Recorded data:
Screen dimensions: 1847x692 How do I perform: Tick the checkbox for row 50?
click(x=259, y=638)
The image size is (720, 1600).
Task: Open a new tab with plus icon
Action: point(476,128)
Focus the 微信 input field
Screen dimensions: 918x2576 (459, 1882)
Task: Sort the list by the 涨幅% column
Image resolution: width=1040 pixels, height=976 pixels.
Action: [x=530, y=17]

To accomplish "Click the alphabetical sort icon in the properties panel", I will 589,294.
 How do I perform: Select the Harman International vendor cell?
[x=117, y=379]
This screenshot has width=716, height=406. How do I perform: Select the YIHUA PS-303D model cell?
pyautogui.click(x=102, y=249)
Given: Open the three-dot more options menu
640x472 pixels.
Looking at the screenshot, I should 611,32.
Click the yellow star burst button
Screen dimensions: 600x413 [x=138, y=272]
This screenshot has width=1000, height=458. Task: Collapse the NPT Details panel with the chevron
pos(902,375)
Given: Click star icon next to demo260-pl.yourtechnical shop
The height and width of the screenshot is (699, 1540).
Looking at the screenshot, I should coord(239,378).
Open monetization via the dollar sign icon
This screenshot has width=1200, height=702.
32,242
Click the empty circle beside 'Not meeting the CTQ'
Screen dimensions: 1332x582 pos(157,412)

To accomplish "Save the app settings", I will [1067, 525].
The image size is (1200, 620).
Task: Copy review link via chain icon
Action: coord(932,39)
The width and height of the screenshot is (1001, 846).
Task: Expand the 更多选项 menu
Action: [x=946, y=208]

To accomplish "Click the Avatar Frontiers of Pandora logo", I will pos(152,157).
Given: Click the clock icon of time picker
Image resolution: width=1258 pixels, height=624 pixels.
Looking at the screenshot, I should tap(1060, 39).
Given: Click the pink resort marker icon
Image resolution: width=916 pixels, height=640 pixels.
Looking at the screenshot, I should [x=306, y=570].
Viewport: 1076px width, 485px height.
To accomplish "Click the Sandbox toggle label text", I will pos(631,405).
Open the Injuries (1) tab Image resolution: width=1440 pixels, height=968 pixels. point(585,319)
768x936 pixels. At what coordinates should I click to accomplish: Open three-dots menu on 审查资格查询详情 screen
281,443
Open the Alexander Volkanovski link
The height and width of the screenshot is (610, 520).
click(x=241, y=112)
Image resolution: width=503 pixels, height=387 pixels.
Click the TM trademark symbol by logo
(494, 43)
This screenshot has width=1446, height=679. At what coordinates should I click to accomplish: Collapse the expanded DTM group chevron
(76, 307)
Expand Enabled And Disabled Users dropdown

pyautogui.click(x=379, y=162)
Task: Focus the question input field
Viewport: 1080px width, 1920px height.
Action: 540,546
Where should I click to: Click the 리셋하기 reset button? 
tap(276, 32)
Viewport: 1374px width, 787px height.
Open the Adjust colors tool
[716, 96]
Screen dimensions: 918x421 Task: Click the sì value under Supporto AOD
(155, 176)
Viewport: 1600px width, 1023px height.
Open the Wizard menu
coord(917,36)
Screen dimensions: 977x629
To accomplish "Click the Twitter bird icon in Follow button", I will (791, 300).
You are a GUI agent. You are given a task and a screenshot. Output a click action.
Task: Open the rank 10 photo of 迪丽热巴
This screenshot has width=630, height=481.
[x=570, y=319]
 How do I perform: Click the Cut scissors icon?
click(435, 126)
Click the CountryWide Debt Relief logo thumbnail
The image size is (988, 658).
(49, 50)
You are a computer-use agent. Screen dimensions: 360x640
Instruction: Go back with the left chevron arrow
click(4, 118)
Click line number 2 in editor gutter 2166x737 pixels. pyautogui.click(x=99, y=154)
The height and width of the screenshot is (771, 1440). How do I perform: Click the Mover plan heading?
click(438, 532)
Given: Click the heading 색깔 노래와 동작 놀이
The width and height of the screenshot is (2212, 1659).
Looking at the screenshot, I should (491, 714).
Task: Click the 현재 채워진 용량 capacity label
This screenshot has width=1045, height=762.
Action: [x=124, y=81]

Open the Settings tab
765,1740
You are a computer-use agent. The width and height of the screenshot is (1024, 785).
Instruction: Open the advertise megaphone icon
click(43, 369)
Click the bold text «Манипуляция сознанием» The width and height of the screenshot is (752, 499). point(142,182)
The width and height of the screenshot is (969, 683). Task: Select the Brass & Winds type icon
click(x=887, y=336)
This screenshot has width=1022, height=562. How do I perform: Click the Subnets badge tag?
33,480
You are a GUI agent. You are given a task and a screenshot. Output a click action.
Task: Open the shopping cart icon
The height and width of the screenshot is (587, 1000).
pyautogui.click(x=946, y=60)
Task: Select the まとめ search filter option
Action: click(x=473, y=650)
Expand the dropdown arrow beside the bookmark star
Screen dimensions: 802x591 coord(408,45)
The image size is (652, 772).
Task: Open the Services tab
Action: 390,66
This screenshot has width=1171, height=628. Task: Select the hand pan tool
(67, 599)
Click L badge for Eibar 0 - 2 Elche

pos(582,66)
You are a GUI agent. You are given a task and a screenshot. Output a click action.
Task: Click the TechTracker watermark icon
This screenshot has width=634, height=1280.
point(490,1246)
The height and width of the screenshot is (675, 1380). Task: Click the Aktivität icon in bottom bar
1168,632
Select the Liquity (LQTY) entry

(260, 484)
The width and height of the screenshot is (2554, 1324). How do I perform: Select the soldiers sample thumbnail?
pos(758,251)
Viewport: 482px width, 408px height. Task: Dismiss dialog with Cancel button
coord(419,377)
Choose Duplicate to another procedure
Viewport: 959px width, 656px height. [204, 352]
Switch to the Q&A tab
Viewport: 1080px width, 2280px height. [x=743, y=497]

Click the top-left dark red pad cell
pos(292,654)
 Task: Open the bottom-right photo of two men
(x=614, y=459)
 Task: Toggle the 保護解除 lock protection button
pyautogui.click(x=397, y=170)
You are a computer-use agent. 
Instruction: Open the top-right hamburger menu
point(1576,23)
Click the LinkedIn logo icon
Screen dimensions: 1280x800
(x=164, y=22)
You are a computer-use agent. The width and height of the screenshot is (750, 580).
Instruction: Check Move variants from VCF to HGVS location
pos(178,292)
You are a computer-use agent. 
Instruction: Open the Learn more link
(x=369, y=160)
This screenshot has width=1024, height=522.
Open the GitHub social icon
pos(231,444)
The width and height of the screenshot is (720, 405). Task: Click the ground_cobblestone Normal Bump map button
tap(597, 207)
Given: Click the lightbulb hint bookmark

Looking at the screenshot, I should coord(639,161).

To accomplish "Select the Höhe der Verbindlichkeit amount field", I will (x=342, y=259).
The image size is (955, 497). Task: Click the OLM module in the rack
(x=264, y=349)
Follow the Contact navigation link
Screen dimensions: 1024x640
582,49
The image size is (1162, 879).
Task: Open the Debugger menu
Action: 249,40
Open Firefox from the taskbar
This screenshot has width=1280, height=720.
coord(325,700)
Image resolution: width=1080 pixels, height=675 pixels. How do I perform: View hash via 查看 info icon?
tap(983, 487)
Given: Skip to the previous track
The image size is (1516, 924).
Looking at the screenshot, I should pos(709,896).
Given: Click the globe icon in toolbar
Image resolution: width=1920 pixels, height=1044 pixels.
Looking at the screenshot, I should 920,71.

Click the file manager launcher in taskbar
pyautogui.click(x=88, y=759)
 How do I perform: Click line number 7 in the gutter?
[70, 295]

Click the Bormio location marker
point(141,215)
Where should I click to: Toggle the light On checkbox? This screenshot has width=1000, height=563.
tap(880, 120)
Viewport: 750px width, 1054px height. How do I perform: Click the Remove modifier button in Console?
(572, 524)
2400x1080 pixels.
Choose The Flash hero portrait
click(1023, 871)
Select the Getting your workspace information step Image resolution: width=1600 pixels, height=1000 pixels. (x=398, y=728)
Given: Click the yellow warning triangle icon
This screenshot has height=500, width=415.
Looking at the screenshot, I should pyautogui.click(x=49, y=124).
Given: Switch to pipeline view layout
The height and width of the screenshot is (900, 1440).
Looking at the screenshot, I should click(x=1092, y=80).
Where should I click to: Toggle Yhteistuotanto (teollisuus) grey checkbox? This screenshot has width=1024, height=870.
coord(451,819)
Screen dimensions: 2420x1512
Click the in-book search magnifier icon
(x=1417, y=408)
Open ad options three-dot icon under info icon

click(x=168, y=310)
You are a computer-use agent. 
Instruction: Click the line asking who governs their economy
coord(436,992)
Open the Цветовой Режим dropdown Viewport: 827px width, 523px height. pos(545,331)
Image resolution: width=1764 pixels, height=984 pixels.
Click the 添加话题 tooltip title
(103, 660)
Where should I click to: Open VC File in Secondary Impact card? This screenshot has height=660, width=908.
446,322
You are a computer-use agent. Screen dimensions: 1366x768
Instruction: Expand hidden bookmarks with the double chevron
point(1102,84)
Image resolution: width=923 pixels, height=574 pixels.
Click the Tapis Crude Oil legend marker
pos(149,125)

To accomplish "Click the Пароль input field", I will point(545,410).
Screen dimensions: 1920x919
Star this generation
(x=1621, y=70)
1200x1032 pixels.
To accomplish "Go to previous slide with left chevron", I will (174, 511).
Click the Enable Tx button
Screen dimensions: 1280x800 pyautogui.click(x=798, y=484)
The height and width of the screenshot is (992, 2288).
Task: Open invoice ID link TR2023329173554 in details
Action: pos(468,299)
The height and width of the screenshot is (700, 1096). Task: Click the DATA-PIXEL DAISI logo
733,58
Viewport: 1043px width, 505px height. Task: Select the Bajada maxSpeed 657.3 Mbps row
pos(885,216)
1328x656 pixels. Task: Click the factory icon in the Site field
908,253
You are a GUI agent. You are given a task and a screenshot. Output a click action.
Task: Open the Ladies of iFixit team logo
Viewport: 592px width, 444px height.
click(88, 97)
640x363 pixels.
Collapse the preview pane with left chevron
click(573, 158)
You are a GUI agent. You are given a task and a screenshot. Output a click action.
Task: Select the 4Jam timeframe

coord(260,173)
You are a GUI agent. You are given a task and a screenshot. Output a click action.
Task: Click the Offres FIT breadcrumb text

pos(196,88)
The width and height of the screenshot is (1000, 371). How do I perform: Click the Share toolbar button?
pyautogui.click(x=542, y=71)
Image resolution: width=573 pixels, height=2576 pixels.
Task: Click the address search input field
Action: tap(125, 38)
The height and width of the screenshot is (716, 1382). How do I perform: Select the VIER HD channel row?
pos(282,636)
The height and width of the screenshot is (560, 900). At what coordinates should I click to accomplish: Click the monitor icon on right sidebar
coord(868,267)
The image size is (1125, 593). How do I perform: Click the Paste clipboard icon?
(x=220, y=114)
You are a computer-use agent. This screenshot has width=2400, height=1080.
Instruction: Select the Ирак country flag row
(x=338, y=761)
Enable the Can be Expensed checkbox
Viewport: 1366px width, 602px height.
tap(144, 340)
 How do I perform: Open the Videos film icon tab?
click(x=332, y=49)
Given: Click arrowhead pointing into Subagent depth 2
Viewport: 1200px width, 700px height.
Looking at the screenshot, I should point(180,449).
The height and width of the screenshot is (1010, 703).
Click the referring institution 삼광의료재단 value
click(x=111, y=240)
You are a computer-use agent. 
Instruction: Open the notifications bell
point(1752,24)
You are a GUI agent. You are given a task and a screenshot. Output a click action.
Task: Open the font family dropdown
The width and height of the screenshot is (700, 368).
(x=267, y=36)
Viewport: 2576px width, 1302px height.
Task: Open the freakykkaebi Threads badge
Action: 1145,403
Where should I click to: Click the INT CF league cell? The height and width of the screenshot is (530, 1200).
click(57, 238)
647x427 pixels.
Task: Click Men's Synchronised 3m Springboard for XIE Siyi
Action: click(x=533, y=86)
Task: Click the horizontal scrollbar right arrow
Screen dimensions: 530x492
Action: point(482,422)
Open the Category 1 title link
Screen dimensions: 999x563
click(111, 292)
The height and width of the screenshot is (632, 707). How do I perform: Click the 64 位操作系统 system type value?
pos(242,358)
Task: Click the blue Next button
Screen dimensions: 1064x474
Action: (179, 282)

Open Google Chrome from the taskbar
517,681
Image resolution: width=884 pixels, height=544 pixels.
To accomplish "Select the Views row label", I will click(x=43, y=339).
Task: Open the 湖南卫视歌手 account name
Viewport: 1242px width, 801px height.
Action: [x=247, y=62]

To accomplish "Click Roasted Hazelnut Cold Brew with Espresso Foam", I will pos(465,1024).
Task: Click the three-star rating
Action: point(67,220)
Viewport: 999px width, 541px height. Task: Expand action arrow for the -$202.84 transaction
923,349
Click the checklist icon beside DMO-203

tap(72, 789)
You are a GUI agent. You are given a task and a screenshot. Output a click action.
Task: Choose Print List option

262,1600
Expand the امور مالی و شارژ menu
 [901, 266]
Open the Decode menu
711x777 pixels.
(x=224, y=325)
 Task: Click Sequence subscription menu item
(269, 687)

## BRIEF
The required answer is the run of lines above, starting at the line with "Task: Toggle the 保護解除 lock protection button" and ending at the line with "is (750, 580).", reproduced exactly with both ends.

## SOLUTION FOR THIS TASK
 Task: Toggle the 保護解除 lock protection button
pyautogui.click(x=397, y=170)
You are a computer-use agent. 
Instruction: Open the top-right hamburger menu
point(1576,23)
Click the LinkedIn logo icon
Screen dimensions: 1280x800
(x=164, y=22)
You are a computer-use agent. The width and height of the screenshot is (750, 580).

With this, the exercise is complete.